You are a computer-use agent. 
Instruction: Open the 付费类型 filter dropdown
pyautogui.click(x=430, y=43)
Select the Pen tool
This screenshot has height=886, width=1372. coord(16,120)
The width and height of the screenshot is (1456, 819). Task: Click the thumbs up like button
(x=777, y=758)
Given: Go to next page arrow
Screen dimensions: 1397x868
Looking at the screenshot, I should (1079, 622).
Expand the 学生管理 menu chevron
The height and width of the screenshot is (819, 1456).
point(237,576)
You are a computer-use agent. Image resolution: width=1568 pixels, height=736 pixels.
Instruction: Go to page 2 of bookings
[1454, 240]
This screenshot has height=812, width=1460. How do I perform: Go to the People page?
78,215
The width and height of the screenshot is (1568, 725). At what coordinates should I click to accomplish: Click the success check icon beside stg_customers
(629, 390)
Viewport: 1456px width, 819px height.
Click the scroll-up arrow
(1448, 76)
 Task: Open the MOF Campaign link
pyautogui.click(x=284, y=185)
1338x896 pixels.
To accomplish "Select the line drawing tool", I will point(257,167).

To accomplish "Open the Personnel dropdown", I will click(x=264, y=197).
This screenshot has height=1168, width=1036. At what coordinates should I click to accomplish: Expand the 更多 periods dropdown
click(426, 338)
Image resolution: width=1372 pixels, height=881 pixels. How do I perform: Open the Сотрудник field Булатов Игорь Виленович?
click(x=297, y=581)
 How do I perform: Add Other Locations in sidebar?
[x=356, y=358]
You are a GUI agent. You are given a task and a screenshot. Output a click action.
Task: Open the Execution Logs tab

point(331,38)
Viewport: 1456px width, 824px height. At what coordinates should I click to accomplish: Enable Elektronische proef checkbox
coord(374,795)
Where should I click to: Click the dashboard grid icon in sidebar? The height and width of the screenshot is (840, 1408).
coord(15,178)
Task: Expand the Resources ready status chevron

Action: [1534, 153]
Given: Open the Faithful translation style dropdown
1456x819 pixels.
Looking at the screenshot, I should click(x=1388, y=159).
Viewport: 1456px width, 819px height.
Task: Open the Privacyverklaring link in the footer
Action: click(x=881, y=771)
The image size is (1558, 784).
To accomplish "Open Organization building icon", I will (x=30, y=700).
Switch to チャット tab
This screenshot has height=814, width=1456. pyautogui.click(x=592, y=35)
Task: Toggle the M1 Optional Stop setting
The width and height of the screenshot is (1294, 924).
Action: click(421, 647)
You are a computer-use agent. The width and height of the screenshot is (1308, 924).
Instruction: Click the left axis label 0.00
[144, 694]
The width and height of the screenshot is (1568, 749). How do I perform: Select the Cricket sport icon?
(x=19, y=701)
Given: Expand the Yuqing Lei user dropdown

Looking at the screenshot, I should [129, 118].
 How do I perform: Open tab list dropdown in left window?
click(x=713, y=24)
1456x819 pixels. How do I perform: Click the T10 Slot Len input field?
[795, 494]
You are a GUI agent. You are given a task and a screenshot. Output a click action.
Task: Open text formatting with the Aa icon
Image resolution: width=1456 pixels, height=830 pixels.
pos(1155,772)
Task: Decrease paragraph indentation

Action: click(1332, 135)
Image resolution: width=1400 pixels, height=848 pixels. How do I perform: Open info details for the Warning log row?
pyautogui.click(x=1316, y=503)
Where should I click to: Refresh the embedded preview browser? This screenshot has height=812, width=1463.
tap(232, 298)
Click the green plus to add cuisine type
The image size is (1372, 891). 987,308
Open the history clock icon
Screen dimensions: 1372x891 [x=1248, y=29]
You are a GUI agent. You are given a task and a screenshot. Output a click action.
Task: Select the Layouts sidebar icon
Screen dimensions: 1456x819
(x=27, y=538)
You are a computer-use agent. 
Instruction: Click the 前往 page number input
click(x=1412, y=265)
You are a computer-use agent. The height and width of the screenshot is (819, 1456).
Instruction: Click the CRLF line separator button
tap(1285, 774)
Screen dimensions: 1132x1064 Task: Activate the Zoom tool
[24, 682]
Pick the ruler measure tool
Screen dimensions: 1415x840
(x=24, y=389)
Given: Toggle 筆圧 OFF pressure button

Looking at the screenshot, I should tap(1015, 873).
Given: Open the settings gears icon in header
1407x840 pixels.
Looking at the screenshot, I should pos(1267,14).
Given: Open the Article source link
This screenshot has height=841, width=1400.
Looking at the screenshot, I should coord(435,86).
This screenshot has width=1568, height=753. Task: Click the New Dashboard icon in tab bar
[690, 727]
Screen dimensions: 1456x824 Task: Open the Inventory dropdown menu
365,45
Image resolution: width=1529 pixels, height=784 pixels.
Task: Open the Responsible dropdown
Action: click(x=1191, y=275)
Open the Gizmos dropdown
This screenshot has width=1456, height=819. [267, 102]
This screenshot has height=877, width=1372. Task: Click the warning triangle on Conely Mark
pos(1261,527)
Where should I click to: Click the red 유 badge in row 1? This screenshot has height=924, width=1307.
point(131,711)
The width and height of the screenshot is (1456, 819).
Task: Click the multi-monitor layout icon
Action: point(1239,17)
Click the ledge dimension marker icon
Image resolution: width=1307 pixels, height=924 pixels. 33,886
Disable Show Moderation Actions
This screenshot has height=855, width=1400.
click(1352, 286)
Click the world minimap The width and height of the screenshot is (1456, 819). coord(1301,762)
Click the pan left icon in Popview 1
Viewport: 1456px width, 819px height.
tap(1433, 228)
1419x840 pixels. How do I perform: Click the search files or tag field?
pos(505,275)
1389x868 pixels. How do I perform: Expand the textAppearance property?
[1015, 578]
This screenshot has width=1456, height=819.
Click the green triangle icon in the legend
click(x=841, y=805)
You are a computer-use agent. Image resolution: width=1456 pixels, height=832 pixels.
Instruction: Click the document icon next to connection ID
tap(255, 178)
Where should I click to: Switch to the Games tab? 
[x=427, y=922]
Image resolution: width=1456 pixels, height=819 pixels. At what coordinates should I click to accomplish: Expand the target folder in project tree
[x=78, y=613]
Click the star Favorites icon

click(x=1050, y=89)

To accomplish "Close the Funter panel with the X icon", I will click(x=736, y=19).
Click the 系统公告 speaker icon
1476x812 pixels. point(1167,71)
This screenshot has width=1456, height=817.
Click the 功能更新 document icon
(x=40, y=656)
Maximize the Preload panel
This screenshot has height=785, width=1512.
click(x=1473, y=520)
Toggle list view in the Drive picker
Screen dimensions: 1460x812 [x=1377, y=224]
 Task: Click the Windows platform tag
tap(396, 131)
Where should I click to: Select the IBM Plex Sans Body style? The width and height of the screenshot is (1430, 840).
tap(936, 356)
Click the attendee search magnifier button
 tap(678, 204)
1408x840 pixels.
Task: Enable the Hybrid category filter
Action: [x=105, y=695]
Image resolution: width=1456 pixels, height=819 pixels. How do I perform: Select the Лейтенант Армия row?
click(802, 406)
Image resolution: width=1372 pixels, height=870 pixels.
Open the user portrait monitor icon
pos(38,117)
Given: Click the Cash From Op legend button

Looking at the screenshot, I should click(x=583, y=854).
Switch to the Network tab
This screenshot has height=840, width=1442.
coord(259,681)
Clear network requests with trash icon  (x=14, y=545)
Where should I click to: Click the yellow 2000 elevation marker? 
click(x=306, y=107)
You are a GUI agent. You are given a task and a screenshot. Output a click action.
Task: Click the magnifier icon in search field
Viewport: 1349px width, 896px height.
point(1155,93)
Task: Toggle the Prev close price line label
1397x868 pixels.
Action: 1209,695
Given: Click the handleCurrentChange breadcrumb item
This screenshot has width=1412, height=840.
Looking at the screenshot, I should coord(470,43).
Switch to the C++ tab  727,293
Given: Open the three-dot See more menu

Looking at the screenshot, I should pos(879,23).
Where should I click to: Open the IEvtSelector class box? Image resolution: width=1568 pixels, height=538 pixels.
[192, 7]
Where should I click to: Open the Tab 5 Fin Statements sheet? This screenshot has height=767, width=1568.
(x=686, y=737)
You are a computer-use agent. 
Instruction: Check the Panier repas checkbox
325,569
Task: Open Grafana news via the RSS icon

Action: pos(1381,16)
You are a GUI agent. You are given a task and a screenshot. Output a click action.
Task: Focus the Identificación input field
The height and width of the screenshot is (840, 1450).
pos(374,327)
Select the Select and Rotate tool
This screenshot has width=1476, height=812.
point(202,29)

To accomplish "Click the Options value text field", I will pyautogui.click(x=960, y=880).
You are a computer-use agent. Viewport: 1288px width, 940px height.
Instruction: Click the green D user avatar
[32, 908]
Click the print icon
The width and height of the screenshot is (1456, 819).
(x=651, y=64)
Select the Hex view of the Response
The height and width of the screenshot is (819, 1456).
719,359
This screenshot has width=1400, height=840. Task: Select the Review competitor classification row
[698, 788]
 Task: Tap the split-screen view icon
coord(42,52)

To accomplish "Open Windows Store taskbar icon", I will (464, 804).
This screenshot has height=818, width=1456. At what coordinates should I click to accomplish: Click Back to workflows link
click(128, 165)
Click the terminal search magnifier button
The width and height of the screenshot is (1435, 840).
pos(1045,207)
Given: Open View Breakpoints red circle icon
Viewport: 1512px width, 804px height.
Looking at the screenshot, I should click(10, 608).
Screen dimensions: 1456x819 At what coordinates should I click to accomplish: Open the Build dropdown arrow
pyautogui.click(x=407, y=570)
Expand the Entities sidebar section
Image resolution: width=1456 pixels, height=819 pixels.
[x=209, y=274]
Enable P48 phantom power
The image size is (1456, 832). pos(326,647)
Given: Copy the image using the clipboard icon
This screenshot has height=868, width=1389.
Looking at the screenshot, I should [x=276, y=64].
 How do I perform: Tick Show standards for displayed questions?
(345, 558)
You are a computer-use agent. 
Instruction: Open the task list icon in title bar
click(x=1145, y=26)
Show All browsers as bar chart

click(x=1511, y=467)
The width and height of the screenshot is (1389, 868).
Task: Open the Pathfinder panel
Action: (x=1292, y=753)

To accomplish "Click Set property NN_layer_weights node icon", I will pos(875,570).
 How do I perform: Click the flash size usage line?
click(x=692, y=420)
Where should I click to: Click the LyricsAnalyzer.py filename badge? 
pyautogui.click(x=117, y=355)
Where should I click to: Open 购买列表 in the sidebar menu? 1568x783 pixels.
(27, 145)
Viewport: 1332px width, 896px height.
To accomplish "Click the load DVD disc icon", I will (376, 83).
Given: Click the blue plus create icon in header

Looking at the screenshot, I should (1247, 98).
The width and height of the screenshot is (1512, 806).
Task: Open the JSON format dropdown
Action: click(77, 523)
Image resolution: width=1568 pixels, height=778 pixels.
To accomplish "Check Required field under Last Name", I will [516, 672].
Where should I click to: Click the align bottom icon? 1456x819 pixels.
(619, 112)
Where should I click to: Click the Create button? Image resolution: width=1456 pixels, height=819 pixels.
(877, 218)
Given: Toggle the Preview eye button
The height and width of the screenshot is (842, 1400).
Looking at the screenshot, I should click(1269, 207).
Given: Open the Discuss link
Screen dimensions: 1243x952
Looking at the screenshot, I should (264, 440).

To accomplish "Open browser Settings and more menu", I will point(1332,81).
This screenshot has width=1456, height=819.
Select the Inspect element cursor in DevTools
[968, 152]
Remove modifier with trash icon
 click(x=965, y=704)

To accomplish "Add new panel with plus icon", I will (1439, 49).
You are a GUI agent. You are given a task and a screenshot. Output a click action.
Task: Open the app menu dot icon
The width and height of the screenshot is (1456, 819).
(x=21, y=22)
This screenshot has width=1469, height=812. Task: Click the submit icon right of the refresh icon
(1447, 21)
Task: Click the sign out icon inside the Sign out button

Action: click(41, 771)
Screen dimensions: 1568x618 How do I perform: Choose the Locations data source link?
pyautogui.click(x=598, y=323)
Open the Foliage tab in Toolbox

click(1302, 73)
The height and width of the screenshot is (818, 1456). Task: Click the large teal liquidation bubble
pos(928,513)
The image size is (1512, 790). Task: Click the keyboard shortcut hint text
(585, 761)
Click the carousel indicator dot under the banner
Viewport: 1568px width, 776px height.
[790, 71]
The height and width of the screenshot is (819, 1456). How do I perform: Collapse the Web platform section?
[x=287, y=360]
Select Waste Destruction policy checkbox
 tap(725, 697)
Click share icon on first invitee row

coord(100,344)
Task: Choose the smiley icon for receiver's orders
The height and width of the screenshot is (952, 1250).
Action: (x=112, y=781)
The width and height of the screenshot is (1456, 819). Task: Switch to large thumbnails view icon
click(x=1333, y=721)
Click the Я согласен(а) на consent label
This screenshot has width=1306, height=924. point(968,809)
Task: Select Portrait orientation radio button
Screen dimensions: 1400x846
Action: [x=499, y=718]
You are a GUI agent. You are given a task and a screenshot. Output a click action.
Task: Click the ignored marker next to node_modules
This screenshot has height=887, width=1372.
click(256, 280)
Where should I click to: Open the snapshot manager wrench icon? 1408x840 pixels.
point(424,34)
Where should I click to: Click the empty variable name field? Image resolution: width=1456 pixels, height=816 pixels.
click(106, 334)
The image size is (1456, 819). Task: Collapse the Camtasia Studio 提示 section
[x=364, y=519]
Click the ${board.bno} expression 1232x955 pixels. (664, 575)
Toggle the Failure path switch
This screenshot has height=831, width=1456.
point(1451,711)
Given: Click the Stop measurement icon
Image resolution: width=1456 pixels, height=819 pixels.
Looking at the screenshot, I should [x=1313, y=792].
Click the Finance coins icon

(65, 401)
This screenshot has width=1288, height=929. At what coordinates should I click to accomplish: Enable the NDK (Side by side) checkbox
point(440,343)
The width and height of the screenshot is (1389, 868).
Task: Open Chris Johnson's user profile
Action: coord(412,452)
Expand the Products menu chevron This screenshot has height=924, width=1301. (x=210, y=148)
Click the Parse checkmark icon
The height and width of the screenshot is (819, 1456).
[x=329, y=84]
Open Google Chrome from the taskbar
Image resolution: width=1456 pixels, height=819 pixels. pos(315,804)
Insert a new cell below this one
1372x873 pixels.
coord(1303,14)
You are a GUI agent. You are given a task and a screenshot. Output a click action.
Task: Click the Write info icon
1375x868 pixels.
____________________
**TASK DIRECTIONS**
Give back, unchanged, the run of lines in the listing above that begins at the line containing "Task: Open the Execution Logs tab" and ends at the line containing "Given: Open the Faithful", both included.

**TASK OUTPUT**
Task: Open the Execution Logs tab

point(331,38)
Viewport: 1456px width, 824px height. At what coordinates should I click to accomplish: Enable Elektronische proef checkbox
coord(374,795)
Where should I click to: Click the dashboard grid icon in sidebar? The height and width of the screenshot is (840, 1408).
coord(15,178)
Task: Expand the Resources ready status chevron

Action: [1534, 153]
Given: Open the Faithful translation style dropdown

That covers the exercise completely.